Chispeaba cuando iba hacia el malecón del marítimo. Al fondo, sobre Somo, una espesa neblina producto, supongo, del endemoniado romper de las olas. Apenas había gente, salvo desayunando en los bares. A sus puertas, grupitos compactos tomaban café y fumaban cigarrillos. Supongo que toda esa gente lo primero que hará al llegar a la oficina será ir al cagadero. Bueno, de un tiempo a esta parte suelen estar bastante limpios.

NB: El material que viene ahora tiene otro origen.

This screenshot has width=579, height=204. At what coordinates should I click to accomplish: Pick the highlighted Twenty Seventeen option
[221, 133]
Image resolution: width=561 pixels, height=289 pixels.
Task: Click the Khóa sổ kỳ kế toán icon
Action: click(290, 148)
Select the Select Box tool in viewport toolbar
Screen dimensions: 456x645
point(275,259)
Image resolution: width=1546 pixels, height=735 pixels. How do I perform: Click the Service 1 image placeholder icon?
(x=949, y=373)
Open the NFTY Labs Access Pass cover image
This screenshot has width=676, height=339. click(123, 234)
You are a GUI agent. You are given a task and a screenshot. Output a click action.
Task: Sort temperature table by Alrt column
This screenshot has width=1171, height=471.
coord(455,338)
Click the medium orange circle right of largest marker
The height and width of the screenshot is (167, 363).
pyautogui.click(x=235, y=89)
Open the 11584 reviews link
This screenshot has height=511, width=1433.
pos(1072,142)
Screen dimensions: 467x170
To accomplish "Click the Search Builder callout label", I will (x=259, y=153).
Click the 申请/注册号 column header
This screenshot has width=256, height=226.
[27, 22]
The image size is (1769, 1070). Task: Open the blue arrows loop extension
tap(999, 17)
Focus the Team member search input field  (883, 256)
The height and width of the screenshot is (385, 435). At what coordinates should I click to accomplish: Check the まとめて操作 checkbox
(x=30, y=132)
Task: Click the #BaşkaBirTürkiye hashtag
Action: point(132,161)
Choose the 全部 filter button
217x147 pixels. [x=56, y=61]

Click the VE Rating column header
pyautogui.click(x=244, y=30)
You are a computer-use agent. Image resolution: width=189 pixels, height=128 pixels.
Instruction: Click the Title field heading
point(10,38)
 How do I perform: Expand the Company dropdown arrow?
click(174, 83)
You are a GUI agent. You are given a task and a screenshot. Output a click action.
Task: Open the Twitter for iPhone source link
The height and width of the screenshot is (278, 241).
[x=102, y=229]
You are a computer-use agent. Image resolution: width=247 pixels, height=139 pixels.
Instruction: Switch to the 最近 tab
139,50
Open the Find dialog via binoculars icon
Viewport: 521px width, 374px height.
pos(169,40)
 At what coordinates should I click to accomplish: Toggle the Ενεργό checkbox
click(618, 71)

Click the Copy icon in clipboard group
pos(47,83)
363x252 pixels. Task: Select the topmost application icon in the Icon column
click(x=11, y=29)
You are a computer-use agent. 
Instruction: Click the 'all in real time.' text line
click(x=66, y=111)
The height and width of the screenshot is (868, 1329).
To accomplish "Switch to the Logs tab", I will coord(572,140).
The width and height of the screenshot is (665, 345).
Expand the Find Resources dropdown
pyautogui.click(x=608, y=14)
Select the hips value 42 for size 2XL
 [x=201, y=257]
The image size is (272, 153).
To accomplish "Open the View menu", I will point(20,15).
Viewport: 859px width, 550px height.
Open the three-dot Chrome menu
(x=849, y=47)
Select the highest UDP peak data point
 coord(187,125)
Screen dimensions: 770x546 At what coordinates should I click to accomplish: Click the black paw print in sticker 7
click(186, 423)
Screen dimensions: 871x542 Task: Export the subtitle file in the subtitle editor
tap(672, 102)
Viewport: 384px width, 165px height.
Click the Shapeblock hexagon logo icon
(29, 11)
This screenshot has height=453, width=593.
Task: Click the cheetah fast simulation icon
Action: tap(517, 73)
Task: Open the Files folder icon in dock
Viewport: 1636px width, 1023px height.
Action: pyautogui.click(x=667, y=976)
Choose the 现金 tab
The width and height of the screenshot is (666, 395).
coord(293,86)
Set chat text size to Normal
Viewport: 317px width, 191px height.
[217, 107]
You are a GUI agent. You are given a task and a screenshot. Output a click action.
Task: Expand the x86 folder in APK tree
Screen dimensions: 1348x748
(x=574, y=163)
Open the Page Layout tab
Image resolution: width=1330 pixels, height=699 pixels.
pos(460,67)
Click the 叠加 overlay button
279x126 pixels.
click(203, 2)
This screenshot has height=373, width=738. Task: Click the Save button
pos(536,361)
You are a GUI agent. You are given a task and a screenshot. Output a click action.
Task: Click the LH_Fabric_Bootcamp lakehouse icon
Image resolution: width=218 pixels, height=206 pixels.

En eso, desde luego, hemos mejorado. ,
En cualquier caso, me produce algún tipo de indefinida emoción ver a toda esa gente, ya, a tan temprana hora, alternando, quitándose la palabra unos a otros. ¡Tanto tienen que decir! Por contra, yo, soy un náufrago en alta mar. Nadie con quién hablar, nada que decir, a ningún sitio que ir que no sea la sala de mi casa a volver a tocar el Tico-Tico No Fuba. Nunca pensé que pudiera haber una pieza tan enganchante... ni siquiera las falsetas que me enseñó Juan Trilla... se habrá muerto ya, tan cascado como estaba. ¡Cuánta gente se va quedando por las cunetas del camino!
Pero no todos los que se van quedando son iguales. De Juan Trilla conservo el recuerdo nítido. Subía con mi guitarra a Horta donde en el sótano de la tienduca de instrumentos musicales que tenía en aquel barrio me daba las clases. Sentados en aquellas sillas flamencas, tan incómodas. Me escribía las falsetas en hojas sueltas que yo iba poniendo en un cuaderno de anillas. Junté un buen taco y todavía toco la mayoría de ellas. Los palos del flamenco, toda esa riqueza que hasta entonces me había sido tan ajena. Ahora, ya, casi ni le hago caso. Los toco como un autómata, sin la menor emoción. A veces, cuando intento bulerías, María me dice: ¡qué bonito! Pienso que es muy agradecida.
Y eso es lo que va quedando. Unas falsetas, el Tico-Tico, la exigua coleción de libros que me distrae los atardeceres, ir a Mercadona, intercambiar unas palabras con el moldavo que limpia el portal... como un sueño.